В младенчестве больше всего я боялся темноты и людей в белых халатах (они ассоциировались у меня с ненавистными уколами), поэтому, чтобы отвести меня даже в парикмахерскую, маме приходилось преодолевать мое отчаянное сопротивление. Я боялся безногих нищих, которые ездили по тротуарам на самодельных тележках. Колесами у этих тележек служили обыкновенные подшипники, поэтому по их характерному треску издалека можно было услышать их приближение. Но больше всего я боялся… отопительных батарей в нашей комнате. Мне почему-то казалось, что за батареями живет кто-то очень страшный. Кто он и как выглядит, я объяснить не мог, но стоило мне остаться в комнате одному, ужас охватывал все мое существо и я бежал поскорее на кухню к маме: она одна могла спасти и защитить от этого кошмара. Меня подводили к батареям, показывали, что там никого нет и быть не может, я согласно кивал головой, но бояться не переставал. А закончились мои страхи совершенно неожиданно, когда я перестал бояться фашистов. Немцы в то время, во-первых, все как один были для меня фашистами, а во-вторых, казались мне какими-то чудовищами и совсем не походили на обыкновенных людей. Каково же было мое удивление, когда уже после войны я увидел их вблизи.

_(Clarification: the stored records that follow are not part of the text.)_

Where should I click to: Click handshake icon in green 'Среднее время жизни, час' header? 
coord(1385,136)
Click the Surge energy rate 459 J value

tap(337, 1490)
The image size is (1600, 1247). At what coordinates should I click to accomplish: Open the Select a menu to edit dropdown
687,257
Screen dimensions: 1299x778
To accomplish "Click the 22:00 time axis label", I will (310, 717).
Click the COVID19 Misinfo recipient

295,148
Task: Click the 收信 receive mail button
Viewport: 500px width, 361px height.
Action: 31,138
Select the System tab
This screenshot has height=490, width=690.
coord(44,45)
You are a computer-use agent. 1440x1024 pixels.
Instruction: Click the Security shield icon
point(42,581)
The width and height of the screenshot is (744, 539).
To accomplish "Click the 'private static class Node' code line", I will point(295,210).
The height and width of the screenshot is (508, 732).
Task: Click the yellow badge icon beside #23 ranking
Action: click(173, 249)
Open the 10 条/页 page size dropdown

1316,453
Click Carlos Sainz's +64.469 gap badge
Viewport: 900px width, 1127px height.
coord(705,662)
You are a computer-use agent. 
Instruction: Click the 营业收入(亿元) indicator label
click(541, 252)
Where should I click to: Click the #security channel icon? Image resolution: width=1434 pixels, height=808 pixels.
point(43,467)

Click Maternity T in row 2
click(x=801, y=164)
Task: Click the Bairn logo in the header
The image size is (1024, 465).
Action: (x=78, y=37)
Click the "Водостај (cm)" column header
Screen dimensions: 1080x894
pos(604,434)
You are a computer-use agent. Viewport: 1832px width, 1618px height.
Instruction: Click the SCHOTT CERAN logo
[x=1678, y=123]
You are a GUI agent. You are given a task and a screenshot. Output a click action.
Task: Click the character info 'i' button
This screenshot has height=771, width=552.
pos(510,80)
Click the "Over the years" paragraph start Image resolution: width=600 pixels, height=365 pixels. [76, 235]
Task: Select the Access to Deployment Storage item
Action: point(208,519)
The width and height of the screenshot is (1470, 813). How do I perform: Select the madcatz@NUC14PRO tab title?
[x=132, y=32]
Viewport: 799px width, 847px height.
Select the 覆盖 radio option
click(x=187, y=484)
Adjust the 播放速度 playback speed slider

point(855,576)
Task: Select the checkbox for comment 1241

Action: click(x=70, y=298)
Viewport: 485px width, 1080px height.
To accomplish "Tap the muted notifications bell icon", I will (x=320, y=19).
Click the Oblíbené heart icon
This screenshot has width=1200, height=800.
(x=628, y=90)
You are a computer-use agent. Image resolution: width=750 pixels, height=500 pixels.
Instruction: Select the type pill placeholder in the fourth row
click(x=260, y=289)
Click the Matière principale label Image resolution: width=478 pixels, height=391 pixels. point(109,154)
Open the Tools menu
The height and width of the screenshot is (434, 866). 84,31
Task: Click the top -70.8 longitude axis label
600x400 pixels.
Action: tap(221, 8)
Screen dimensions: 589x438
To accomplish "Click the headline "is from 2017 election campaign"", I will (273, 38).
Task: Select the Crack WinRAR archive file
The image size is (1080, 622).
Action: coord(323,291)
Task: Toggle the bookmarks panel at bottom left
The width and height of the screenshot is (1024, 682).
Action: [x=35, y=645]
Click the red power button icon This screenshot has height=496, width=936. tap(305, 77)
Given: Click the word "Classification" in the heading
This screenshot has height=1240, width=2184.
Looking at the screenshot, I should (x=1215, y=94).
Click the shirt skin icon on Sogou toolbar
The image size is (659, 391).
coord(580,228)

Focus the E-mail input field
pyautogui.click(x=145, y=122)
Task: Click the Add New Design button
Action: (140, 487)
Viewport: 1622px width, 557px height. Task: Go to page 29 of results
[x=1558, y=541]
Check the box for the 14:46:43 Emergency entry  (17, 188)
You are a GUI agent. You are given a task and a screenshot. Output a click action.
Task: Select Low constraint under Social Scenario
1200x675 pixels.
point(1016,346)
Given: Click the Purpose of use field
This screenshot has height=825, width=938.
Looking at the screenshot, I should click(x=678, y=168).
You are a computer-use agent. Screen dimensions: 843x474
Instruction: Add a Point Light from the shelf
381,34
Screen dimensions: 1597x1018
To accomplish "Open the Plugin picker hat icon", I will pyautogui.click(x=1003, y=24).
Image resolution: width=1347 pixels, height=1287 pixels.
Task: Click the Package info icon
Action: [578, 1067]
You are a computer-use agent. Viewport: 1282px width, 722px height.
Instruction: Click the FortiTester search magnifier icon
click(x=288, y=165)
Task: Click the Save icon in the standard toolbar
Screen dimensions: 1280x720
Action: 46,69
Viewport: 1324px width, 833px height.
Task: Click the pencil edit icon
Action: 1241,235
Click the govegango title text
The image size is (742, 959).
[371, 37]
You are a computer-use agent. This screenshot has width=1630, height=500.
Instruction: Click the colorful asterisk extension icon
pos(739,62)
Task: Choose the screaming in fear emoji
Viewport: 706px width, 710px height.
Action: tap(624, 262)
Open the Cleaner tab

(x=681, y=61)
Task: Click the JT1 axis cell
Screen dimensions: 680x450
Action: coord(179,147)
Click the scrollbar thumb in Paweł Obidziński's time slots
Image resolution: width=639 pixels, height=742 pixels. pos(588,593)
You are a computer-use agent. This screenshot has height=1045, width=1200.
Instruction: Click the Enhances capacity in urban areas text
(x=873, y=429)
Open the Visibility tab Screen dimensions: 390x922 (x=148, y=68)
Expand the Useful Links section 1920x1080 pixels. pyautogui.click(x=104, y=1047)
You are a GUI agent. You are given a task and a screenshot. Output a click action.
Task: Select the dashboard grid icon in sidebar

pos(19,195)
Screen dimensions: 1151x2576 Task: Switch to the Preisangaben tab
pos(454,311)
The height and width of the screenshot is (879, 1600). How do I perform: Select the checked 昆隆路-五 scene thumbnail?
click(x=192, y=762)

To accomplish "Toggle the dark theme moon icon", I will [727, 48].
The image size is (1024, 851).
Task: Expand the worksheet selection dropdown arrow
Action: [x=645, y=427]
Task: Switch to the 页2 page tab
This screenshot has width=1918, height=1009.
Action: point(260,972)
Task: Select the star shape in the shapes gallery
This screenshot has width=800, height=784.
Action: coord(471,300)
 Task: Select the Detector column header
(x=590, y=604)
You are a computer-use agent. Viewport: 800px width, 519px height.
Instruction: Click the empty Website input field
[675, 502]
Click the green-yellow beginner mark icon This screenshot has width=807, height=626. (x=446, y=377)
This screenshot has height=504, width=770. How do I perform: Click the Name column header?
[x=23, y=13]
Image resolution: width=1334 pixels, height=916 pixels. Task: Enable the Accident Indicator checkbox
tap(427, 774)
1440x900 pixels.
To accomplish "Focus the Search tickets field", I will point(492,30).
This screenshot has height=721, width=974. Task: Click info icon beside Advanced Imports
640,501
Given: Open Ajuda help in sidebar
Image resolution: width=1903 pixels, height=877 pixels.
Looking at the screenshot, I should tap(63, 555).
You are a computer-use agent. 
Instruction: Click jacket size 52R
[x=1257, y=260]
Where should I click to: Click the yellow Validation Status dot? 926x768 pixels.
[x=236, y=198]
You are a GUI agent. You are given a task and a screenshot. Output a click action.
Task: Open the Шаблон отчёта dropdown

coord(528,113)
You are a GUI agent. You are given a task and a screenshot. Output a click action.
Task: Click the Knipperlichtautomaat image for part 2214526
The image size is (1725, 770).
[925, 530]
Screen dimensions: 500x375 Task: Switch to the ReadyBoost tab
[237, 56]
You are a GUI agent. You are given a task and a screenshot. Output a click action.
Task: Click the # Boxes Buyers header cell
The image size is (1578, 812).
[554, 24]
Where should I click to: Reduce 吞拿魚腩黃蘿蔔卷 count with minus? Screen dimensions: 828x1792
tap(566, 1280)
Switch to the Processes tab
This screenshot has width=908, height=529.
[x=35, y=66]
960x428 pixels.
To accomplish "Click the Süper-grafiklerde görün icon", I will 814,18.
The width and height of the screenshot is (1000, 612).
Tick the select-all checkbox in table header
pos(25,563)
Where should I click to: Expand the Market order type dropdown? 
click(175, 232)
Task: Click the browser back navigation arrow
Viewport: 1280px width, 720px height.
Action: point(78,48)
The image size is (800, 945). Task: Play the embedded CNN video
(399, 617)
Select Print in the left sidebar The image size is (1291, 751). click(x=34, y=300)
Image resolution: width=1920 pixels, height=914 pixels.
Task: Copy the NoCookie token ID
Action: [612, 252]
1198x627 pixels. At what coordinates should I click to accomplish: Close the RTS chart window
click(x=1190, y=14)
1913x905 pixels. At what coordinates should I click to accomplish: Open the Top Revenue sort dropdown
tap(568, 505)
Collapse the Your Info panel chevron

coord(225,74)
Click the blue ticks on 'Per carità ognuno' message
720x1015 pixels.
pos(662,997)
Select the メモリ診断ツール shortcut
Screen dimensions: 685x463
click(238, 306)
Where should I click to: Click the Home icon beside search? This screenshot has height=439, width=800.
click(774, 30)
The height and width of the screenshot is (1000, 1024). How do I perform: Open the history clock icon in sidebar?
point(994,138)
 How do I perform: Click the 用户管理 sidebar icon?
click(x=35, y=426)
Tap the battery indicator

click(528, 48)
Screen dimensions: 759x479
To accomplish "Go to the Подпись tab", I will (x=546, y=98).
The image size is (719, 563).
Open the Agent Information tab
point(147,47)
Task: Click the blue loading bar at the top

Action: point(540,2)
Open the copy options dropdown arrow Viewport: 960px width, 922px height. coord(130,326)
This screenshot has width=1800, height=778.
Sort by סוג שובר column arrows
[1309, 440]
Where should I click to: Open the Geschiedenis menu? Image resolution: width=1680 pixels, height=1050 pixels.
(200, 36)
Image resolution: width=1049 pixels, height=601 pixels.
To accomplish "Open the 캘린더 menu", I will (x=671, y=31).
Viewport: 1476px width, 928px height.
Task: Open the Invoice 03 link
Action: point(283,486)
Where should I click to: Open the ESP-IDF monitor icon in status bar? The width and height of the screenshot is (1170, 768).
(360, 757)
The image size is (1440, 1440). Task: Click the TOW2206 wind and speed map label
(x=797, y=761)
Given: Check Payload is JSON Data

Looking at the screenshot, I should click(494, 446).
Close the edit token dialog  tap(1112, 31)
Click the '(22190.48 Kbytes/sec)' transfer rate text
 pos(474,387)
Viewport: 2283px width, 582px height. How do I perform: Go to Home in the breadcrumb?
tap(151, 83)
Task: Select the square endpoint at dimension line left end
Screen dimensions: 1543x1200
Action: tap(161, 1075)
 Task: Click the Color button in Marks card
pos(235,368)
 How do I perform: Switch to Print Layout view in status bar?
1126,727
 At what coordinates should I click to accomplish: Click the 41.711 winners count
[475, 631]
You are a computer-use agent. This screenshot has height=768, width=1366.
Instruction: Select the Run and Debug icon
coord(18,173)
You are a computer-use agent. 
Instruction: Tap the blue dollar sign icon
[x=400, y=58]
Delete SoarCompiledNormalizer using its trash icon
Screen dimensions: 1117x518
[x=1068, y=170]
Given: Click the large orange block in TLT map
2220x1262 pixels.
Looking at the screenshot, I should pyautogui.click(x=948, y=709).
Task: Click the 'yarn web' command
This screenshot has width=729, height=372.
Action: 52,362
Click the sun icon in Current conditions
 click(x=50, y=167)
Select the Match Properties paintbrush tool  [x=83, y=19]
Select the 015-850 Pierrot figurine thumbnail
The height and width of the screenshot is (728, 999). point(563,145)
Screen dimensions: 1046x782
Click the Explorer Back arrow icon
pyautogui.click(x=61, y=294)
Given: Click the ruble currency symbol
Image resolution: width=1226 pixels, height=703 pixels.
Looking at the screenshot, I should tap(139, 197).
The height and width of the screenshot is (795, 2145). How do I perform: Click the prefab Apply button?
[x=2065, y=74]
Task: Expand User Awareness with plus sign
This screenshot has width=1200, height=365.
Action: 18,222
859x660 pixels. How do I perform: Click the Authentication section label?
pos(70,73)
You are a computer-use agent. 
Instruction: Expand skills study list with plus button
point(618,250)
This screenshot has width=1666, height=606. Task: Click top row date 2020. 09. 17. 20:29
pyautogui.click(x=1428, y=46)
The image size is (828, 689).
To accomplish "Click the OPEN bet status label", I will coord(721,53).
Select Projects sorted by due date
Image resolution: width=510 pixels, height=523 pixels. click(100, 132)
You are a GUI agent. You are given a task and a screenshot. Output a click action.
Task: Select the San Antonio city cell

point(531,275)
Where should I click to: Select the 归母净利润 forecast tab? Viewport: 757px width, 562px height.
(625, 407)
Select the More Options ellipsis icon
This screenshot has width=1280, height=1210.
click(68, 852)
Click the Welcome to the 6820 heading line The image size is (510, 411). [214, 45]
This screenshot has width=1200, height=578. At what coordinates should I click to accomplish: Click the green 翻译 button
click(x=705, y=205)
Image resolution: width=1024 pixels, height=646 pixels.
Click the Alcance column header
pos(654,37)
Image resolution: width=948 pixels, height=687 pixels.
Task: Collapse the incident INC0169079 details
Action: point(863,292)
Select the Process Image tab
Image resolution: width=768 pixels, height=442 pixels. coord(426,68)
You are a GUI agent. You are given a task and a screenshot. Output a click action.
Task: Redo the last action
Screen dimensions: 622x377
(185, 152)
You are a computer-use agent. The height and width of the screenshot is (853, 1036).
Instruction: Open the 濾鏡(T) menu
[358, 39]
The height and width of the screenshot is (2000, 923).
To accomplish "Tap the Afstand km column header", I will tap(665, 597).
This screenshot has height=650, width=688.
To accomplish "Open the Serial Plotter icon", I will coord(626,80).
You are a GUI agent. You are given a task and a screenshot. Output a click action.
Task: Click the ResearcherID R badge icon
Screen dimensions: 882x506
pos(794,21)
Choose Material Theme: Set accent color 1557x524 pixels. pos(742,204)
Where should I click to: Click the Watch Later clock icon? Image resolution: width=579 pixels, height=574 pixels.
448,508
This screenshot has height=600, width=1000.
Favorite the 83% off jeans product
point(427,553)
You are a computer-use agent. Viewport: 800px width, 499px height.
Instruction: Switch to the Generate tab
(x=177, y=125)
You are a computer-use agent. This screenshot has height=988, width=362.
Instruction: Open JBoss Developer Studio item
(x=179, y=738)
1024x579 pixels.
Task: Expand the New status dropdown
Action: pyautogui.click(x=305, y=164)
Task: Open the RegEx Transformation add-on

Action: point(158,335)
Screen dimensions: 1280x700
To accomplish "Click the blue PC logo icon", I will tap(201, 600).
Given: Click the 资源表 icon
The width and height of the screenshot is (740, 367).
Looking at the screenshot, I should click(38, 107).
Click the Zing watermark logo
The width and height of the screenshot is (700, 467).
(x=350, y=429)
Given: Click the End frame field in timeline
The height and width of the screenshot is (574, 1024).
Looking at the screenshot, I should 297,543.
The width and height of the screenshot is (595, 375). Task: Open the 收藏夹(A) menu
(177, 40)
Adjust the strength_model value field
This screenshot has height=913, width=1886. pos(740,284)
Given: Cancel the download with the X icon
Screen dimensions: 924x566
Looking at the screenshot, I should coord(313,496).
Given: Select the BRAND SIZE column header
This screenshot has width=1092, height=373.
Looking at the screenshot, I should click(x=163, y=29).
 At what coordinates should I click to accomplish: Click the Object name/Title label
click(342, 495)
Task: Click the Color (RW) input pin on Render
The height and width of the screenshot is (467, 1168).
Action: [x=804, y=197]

Напротив нашего двора лежали руины жилого дома, разрушенного во время бомбежки зимой 42-го года. Авиационная бомба оставила от него груду битого кирпича с торчащими то тут, то там деревянными балками перекрытий. И вот, чтобы разобрать эти руины, к нам в Капельский переулок пригнали немецких военнопленных. Кстати, дома послевоенной постройки по правой стороне нынешнего проспекта Мира выложены руками этих немцев. А лагерь, где они содержались, находился совсем рядом, на Трифоновской улице. За каменным забором, отделявшим его от перрона Ржевского вокзала (нынешний Рижский вокзал), стояли шесть длинных одноэтажных бараков. По иронии судьбы позже они стали общежитием для студентов театральных вузов, и весну – осень 1959 года я – студент Школы-студии МХАТ – жил в одном из них. Называли мы свое общежитие «Трифопаги».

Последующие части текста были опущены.